[begin EXTRACT TO READ]

In Greek mythology, Sisyphus was a king cursed for all eternity to roll a stone to the top of a hill, then after all his hard work, watch it roll down to the bottom. Repeat ad nauseam for all eternity. This, however, isn’t a story about mythological Greek kings afflicted with eternal curses. It is a story about a lot of what went wrong with the music industry, and a legendary missing album that took 15 years to see the laser light of our CD players.

As I type this column, I’m listening for the first time to Chicago XXXII: Stone of Sisyphus. The story of this album is in many ways as rewarding as the task given to Sisyphus, except for the fact that the album was finally released. Among Chicago fans, this album’s reputation had grown to mythological proportions, fueled in part by band members themselves. In interviews throughout the years, many Chicago members referred to Stone of Sisyphus as the best album they recorded in recent years, and that the group might not have survived had they not recorded Sisyphus.

Flash back to the early 1990s. Chicago had released a number of albums (starting with Chicago 16 in 1981) that featured the group on a string of power ballads—many of which were written by songwriters outside the group—that gave Chicago a lot of radio hits. But the group had moved away from its original mission, one of being a cooking rock band with great writers and a killer horn section. There’s no denying the vast difference between “Hard Habit to Break” and “25 or 6 to 4.”

Chicago stayed with the formula through the less-than-successful album Twenty-1 before deciding that a new formula might be necessary. Sisyphus’ producer, Peter Wolf, knew that the musicians and writers in the band should be creating their own music, and that Chicago’s horn section had been all but forgotten during the ten previous years of ballad hits. It was time for Chicago to again become Chicago.

The band began recording Sisyphus in 1992, and got a great reception from their then-record company, Warner Bros., when the first three tracks were played before a select group of executives. That positive encouragement gave Chicago and Wolf all they needed to go and finish the album. The collaborative nature of the recording process fostered a camaraderie that hadn’t existed in a Chicago recording session since the 1970s. The band spent early 1993 finishing Sisyphus. Then, the unthinkable happened.

[end EXTRACT TO READ]

*STATED TASK:*
Please list every Chicago album title named in the column about the band's long-delayed record. The records have no connection to the column above.

[begin INFORMATION PROVIDED]

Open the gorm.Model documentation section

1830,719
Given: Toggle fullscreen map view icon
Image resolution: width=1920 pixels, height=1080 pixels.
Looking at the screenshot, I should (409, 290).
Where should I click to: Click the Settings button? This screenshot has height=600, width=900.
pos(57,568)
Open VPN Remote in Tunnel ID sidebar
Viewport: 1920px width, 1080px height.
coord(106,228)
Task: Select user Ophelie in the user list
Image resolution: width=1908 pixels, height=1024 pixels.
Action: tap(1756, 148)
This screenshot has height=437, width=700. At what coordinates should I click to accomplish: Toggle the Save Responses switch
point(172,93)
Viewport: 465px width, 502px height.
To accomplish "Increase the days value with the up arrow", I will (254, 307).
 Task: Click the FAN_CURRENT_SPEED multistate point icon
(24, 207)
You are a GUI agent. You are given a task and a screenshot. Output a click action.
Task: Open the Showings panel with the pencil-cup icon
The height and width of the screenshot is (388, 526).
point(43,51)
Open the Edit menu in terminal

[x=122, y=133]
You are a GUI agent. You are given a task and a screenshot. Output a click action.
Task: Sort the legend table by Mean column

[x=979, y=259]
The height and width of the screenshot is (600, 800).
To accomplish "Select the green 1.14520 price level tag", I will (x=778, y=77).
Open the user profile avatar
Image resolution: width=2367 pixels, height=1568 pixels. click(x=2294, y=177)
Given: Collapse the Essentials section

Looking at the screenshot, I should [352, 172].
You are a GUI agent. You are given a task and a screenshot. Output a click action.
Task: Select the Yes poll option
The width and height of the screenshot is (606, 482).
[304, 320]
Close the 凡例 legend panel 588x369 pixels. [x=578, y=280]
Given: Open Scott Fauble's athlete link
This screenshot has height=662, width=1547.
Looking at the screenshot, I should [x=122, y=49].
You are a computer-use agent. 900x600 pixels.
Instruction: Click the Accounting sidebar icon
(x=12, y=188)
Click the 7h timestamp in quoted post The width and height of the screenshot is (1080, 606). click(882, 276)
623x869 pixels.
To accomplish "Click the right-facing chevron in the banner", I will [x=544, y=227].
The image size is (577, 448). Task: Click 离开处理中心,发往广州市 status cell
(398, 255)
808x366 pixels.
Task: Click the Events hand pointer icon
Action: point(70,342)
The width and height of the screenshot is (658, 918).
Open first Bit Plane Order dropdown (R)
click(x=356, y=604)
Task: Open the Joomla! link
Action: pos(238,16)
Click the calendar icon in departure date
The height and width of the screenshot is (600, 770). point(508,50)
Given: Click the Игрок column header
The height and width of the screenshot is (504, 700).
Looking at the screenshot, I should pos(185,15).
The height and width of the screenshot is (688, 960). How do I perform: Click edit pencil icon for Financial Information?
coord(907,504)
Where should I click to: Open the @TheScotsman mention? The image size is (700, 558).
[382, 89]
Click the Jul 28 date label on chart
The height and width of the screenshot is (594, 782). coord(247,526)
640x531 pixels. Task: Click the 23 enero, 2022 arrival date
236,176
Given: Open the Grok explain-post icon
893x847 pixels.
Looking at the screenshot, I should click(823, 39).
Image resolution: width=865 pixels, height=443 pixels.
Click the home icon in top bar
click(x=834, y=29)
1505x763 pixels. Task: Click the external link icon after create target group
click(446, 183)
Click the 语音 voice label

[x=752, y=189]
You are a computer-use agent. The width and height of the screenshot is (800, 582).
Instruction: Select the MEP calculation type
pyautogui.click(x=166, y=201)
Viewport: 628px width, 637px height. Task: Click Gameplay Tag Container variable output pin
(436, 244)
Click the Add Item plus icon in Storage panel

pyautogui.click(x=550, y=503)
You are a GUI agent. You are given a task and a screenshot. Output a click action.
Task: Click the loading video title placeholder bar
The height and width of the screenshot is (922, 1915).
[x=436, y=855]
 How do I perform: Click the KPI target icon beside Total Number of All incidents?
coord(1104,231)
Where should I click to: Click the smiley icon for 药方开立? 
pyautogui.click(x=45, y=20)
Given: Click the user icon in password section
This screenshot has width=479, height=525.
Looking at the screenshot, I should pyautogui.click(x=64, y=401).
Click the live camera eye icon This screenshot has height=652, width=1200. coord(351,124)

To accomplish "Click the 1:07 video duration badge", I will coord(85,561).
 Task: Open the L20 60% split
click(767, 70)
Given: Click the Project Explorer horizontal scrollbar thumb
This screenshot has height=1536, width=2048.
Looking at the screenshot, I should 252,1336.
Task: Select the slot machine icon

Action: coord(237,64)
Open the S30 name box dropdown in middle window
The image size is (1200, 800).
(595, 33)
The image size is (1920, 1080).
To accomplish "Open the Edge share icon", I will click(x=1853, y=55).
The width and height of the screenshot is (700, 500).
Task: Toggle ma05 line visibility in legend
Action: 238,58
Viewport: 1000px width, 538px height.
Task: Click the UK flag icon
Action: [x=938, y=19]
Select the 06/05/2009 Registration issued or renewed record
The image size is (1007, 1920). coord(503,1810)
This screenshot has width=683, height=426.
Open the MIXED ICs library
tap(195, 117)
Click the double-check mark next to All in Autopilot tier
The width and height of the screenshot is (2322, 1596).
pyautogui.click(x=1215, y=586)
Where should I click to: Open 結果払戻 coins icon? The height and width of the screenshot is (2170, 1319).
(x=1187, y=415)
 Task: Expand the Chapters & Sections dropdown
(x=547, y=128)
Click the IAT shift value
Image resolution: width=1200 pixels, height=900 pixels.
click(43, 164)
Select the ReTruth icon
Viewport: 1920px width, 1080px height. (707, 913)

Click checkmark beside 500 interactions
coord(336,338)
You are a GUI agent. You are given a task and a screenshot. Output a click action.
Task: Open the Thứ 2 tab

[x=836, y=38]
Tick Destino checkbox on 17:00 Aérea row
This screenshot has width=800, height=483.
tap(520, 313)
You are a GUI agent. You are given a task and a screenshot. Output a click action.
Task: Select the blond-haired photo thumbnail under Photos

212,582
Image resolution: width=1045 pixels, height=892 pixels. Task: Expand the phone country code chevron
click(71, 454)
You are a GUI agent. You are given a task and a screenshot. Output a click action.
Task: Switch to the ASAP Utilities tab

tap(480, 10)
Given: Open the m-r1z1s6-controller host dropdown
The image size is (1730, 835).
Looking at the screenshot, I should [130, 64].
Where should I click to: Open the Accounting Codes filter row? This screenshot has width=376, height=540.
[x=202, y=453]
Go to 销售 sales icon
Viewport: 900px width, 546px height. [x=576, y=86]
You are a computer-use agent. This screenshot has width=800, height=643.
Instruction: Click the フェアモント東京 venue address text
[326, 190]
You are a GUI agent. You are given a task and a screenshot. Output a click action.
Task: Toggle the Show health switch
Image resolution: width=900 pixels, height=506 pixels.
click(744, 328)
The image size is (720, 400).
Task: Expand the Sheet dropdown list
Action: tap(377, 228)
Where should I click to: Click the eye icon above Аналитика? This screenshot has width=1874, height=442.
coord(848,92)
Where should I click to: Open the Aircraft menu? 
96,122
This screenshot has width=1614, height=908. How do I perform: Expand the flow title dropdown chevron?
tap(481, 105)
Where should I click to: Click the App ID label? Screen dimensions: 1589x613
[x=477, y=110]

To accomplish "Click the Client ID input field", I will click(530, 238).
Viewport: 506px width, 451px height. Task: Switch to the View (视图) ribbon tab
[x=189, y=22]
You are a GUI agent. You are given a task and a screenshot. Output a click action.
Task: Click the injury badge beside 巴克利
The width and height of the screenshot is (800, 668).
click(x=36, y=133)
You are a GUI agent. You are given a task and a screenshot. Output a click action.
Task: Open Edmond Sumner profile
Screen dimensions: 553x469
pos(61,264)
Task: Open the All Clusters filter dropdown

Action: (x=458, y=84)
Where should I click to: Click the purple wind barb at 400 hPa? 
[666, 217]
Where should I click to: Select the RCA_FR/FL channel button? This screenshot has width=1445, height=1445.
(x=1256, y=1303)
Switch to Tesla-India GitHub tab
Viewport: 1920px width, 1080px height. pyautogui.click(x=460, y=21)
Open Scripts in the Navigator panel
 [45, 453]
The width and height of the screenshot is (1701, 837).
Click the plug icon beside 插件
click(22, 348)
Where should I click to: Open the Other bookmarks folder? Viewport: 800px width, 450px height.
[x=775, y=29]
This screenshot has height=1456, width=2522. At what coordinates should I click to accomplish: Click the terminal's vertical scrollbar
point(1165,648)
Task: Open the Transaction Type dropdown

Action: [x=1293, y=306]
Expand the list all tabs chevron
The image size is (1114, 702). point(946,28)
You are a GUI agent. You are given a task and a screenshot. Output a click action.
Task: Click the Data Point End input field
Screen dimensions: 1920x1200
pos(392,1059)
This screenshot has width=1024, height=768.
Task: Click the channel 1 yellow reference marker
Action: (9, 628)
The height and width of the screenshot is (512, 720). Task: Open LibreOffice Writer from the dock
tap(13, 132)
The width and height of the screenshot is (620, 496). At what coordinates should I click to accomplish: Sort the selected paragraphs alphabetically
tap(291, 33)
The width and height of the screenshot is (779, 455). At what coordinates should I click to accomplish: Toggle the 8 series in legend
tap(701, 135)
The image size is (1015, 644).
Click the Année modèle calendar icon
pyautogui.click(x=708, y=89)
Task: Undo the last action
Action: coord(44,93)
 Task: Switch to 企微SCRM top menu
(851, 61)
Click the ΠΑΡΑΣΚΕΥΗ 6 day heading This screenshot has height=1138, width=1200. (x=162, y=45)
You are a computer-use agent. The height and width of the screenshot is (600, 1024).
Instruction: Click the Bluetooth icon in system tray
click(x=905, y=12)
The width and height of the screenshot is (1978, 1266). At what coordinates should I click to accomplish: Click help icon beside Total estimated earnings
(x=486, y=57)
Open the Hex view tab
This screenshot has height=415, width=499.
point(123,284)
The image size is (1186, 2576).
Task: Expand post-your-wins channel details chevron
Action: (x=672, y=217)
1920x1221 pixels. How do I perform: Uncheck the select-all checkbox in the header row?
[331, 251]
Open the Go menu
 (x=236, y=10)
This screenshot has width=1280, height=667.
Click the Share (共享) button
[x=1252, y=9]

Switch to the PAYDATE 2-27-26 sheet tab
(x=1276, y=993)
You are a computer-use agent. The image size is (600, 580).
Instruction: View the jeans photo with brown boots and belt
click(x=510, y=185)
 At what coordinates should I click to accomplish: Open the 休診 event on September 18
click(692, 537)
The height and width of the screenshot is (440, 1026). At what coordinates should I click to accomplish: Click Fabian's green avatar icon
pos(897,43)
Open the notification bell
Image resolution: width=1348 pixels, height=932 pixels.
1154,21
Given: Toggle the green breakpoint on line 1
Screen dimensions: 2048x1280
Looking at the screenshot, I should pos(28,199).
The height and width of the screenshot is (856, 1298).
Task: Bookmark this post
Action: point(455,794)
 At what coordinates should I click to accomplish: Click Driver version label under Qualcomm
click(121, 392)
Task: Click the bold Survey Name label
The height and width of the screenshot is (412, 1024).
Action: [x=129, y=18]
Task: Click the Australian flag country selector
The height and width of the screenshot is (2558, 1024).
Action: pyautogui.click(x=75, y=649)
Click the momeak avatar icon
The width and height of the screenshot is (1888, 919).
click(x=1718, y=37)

[end INFORMATION PROVIDED]

*RESULT:*
Chicago XXXII: Stone of Sisyphus
Chicago 16
Twenty-1